Su Netflix arriva il docufilm sulla vita dello storico Biggie, icona del rap e leggenda americana
Da Fulton Street il giovane Christopher Wallace ne ha fatta di strada. Tra spaccio, rapine, malavita e rime, è diventato un uomo e si è elevato a mito.
All’anagrafe Christopher George Latore Wallace. Per tutti è Biggie, o meglio, The Notorious BIG (dal 01 Marzo su Netflix con I Got a Story to Tell).
Nel docufilm di Netflix Biggie: I Got a Story to Tell, la vita del pilastro dell’East Cost è narrata dalla sua infanzia nelle strade di Brooklyn, passando per i viaggi dai nonni in Giamaica, ai primi palchi, le faide, i premi, fino a concludersi con la tragica e controversa esecuzione del 1997.

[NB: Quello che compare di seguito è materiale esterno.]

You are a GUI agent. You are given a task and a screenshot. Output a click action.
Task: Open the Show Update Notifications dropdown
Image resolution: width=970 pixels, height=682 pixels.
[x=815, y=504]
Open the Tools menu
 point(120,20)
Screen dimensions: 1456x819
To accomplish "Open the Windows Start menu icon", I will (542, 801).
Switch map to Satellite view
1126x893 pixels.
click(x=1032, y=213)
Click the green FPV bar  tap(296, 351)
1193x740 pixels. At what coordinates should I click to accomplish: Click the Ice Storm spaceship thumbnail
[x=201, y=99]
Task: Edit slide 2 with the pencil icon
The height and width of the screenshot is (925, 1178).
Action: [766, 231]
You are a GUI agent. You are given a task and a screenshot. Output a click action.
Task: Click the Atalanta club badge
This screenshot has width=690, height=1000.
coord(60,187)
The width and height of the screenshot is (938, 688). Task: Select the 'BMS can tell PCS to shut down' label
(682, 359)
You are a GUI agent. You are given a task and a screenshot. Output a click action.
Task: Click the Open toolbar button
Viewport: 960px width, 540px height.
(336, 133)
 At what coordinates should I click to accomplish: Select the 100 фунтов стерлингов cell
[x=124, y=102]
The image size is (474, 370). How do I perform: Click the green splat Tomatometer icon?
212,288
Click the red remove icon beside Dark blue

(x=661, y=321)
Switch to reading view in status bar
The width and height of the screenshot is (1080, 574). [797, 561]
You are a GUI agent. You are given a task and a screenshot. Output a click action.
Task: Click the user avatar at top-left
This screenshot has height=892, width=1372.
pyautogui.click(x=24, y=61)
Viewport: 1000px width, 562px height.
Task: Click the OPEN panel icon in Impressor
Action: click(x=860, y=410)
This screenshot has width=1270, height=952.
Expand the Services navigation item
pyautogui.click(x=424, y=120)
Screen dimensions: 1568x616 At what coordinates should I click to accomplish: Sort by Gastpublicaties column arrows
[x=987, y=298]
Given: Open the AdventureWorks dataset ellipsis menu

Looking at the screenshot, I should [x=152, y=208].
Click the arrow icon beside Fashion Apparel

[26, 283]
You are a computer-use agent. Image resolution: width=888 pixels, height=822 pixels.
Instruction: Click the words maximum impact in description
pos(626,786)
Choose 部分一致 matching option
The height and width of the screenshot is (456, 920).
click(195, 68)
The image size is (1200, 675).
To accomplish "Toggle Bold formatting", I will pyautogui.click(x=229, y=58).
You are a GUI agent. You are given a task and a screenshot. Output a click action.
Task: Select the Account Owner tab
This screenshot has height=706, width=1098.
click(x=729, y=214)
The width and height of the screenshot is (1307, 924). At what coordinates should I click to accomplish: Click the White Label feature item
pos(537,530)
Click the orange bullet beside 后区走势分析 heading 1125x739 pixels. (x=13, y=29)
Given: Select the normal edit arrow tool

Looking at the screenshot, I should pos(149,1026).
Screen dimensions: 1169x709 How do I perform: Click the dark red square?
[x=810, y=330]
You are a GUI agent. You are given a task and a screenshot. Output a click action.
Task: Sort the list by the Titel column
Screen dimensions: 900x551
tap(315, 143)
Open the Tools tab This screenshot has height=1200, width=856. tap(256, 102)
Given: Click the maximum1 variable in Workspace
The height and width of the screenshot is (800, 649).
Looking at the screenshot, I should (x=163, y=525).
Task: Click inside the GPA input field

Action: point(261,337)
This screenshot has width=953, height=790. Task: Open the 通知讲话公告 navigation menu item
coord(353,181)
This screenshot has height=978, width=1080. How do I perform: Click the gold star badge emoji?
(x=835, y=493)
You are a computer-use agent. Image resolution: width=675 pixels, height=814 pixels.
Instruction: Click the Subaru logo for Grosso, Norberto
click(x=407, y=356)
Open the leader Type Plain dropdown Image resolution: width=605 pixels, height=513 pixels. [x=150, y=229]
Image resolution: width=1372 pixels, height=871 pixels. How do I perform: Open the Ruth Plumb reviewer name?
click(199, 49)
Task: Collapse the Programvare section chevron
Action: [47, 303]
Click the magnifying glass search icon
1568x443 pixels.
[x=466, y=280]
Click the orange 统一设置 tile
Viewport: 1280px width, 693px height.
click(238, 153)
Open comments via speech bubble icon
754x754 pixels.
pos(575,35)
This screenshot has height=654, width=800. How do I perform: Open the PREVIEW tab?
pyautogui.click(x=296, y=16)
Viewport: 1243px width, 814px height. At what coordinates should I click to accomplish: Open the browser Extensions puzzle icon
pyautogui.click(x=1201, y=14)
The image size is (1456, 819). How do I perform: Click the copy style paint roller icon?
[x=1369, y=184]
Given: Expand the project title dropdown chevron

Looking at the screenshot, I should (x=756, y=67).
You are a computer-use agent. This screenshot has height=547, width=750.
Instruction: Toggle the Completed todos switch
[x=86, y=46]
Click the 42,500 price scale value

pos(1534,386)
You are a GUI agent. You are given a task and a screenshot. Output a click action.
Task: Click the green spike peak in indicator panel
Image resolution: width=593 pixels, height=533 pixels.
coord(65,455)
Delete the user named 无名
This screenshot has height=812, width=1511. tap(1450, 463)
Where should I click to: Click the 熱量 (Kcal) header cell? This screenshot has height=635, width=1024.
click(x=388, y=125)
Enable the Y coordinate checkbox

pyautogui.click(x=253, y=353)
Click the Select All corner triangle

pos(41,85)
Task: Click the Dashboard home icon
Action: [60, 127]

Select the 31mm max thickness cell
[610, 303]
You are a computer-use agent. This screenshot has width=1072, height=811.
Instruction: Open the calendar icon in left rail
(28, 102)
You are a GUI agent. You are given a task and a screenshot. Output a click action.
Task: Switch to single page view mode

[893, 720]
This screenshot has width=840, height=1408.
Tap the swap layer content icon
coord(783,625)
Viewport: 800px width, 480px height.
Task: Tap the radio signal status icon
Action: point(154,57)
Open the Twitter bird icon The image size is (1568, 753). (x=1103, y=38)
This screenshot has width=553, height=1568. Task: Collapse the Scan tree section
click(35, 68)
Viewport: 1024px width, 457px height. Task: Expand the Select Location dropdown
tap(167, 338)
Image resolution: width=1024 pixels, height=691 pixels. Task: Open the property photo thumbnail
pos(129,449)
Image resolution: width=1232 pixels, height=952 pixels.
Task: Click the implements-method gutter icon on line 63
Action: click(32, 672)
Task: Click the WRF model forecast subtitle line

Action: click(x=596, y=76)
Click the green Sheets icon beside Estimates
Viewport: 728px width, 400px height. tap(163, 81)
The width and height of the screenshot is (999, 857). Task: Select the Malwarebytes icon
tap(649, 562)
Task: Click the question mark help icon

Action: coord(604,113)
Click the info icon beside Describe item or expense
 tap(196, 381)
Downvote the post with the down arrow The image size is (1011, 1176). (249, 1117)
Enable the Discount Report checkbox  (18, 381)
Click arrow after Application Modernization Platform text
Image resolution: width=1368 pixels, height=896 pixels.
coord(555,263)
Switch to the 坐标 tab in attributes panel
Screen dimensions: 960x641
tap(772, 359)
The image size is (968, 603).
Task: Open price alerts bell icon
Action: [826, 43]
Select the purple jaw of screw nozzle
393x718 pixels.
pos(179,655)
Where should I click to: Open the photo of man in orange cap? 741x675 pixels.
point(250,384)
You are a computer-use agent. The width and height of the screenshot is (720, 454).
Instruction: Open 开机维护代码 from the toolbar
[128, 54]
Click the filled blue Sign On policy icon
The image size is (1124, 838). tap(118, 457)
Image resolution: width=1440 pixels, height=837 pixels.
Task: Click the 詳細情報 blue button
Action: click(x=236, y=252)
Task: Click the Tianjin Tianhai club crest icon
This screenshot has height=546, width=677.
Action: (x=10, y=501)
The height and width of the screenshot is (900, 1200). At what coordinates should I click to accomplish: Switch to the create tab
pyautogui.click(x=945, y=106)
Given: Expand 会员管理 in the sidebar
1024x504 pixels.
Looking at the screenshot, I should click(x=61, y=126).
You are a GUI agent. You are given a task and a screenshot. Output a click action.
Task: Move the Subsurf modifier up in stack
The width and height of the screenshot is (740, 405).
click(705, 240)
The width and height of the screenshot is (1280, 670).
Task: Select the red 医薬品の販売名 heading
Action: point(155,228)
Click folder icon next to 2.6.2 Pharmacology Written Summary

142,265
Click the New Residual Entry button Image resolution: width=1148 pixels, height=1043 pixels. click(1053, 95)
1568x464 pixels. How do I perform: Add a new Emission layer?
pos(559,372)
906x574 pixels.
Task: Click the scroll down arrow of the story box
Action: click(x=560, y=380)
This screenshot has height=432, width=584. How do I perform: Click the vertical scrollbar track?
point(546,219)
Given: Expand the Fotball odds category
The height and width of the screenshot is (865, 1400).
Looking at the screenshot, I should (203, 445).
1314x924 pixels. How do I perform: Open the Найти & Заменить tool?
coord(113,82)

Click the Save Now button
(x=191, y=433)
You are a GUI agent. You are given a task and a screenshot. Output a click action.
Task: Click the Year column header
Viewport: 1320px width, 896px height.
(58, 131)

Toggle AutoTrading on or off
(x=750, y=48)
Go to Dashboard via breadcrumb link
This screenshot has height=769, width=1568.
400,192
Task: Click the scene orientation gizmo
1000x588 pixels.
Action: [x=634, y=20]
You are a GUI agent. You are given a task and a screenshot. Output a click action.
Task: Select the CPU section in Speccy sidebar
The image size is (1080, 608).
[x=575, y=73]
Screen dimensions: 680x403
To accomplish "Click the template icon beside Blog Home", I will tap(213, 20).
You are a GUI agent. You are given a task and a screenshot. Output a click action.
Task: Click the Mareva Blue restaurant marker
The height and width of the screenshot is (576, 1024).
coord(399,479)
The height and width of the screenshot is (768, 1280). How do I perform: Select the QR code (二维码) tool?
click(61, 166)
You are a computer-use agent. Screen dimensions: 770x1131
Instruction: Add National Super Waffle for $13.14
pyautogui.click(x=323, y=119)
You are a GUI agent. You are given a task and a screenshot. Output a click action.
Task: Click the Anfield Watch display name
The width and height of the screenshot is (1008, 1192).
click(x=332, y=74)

Le vite delle star della musica sono sempre contornate di aneddoti, curiosità e storie. Quelle delle leggende, però, sono piene di oscurità e luce.
Biggie era un ragazzo genuino, profondamente buono ed introverso. Questo traspare da tutte le persone che l’hanno conosciuto e gli sono state vicino. Dalla mamma Voletta, agli amici d’infanzia come C Gutta, o lo stesso Puff Daddy, produttore discografico della Bad Boy.
Gli errori, però, iniziano ad arrivare prestissimo, in concomitanza con la passione della musica che nasce dallo zio cantante, conosciuto in un’estate torrenziale in Giamaica, e portato con sé durante i concerti. La riconoscenza di Biggie era anche questa d’altronde, restituire a tutti una parte di quanto gli avessero dato in gioventù.
La narrazione musicale di Netflix è forte, d’impatto, dritta, come le rime di BIG. Arriva potente nello stomaco dello spettatore, che dopo aver imparato a conoscere e comprendere in parte le canzoni dell’universo di Poppa, si ghiaccia durante la narrazione della faida tra West e East Coast. L’eroe di Brooklyn è tutto ciò che l’estro creativo sogna di poter creare. Capacità di sapersi adattare, leggere la musica, reinventarsi negli anni. La maturità della scrittura, del flow, del genio di Christopher è fuori dal comune, ed è solo questione di tempo prima che tutto si sciolga come neve al sole.
L’alternanza continua di filmati amatoriali (per lo più realizzati dai suoi stessi amici) e video ufficiali tra TV, premiazioni e radio, ci dona più ritmi.
La modulazione nell’evoluzione della produzione di Netflix è costante. Il beat è vellutato, come la voce di Biggie, ma tagliente. Sin dall’inizio suona la carica a spron battuto, offrendoci innumerevoli spaccati di quotidianità. La visione ci porta in un mondo fatto di delinquenza, povertà, fama e successo. Una vita dettata dalla legge del contrappasso, con un esito talmente crudo da far impallidire anche il Sommo Poeta.
L’espiazione, inconsciamente, avviene sul palco mentre si grida alla folla e si canta al microfono. Biggie non è un semplice rapper; lui è l’East Coast. Lui è Brooklyn.
Il suo stile si impadronisce della scena americana, riuscendo a battagliare anche con mostri come Dr. Dre, Snoop Dogg e, ovviamente, 2Pac.
Il ragazzone newyorkese, in pochissimo tempo, ha rivoluzionato ogni cosa. Da Puff Daddy, passando a Jay-Z, tutti sono increduli del suo talento. “Sembra essere arrivato da un altro pianeta. È il rapper più forte della storia, lo ripetevo quando era vivo, pensa ora” dice Daddy davanti alla telecamera, con il suo solito modo di fare strafottente, macchiato però da una punta di dolore mai sopito.
Con Biggie: I Got a Story to Tell, Netflix riesce a centrare pienamente il focus: non serve enfatizzare una storia per narrare di un’icona, basterà raccontarne le verità.
Il docufilm della N rossa è un piccolo gioiellino di questo mondo. Un prodotto originale, fresco, condito dallo stile gangsta rap che ha plasmato i Mafia Boys della sua crew. Le storie e i racconti entrano dentro, mentre veniamo trasportati dalle hit di Ready to Die (tutte in sottofondo e in live) l’album che consolidò il genio di Biggie.
Una storia agrodolce, ricca di lucida follia, geniale ambizione e arte creativa. Una vita al limite destinata a riscrivere per sempre le pagine della musica, diventando un’icona per tutti quei ragazzi neri rimasti per troppo tempo nelle strade di New York, Boston e Philadelphia. Una narrazione capace di sfatare qualche tabù, riaggiustare il tiro di molte falsità e, soprattutto, di elevare nuovamente la leggenda di quest’incredibile artista. Perché Biggie era tutto questo, un uomo del popolo, portavoce di un mondo troppo profondo per essere spiegato, ma perfetto per essere rappato.